Even while reading the book, which seems to me less glamorous than the movie version, I can’t help telling myself that I just might kill for Andy’s job. While her work is less journalism and more of fasion, it is still publishing (which I think deserves emphasis in journalism schools even just as an elective–not all journalism graduates want to be reporters although they still want to be involved in publishing). My first job was with a women’s magazine. Unlike Andy, we were required to wear “smart casual” which was actually a pairing of slacks and a top that was anything that was not a T-shirt. No rubber shoes allowed. What meager, below-minimum-wage salary I earned on my first two months had to be spent on following the company’s dress code. We didn’t have clothing allowance.

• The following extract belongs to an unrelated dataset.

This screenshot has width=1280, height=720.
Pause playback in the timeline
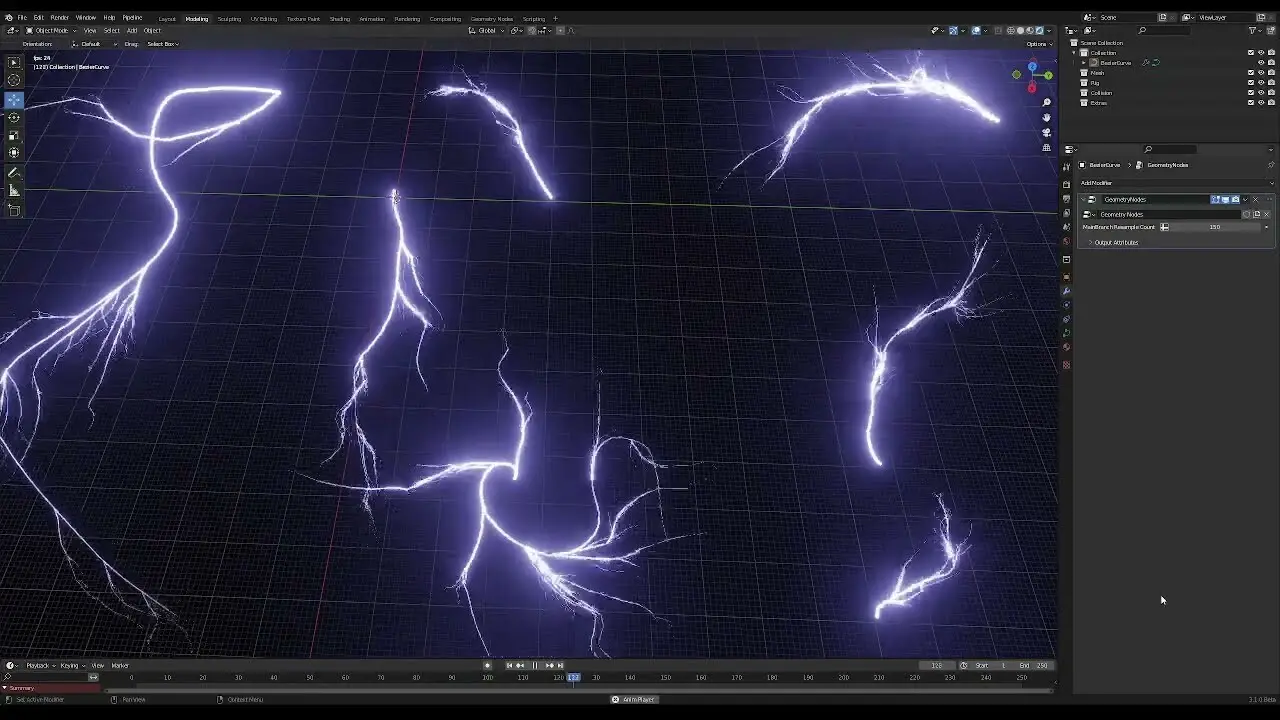[x=535, y=665]
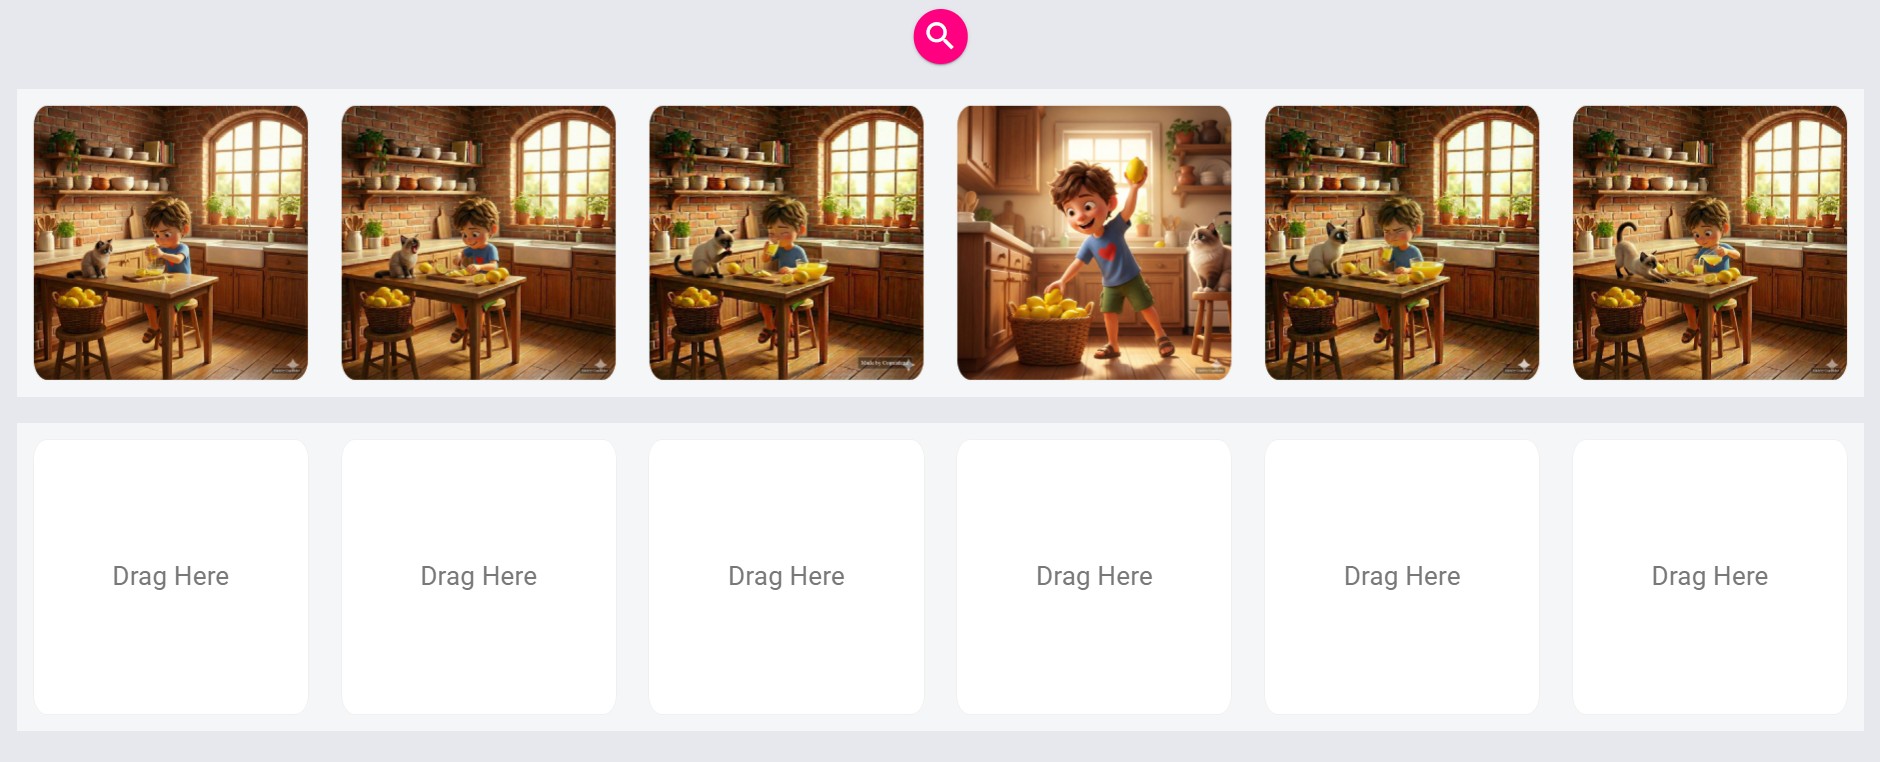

Unlike Andy, who runs errands for Miranda in a town car, gets invited to parties just for being Miranda’s gatekeeper and gets to keep her fashion stash, I and my friend and colleague, Tina, had to pick up clothes, shoes and accessories from stores in Makati all the way from Cubao. Back then, traffic jam along EDSA was at its worst since the MRT was still being constructed. We were not allowed to take cabs unless the worth of the merchandise which we had to use for fashion shoots was more than the combined salary of the staff. Otherwise, we had to take those clunky tin cans on wheels parading as buses to and from the stores while lugging bagfuls of clothes and shoes.
To drive home the point that we, the EAs, were at the bottom of the foodchain, not even the security guards would offer assistance to help us carry the stuff from the gates to our second-floor office, which was a good walking distance away in the first place. Tina reached her boiling point when she had to open the heavy sliding iron gates by herself while carrying SIX huge Louis Vuitton suitcases as the guards were idly watching by. The slightest tear on any of the suitcases would cost her four months of pay. I failed to replace a price tag on an 800-peso (roughly $20 back then) dress once and I received an earful from a stores manager like I should pay for the crime with my life. I wanted to scream that my ukay finds look so much better than her rags, but of course I shouldn’t. On an occasion that I could not replace a typewriter’s (!!!) ribbon because the purchasing department couldn’t give me the supply, the editor berated me in front of my colleagues supposedly for not taking her seriously. Her secretary who witnessed it later gave me her extra ribbon for which she still owns a portion of my soul.
Oh yes, computer-to-employee ratio was 4:1 and internet access required a password that could only be supplied by the EIC, the managing editor, and the chief artist. Nobody did the WWW thing unless it was absolutely necessary. We had to work for 6 days a week and had to stay on beyond the required eight hours during fashion shoots. On out-of-town assignments, I had to buy supplies and pack everything that was needed for the shoot until midnight and be back at work by 4:30 AM. I had to pawn my own life for the security of the model, especially if she was some upcoming mestiza teenage starlet whose mom was ten million times nicer than the spawn.
After four months at the magazine, we both knew that it was not the job we would kill for, but that it could just kill us. And we were simply too young and way too virginal to die. Thank God, the title folded up in less than a year and in spite of being out of job for a month, we were happy to not return to the publishing house that still asked us to work as account managers. I believe life’s so much different in fashion magazines nowadays. Our lives are so much different nowadays.
And so back to the book and movie, I can’t help but wonder what all the whining is about. There are tough jobs and there are those that suck absolutely. If this were in real life, Andrea just might have finished her one-year tenure instead of telling Miranda to naff off, the latter’s seeing a bit of herself in the assistant, notwithstanding. At least she gets to keep the shoes.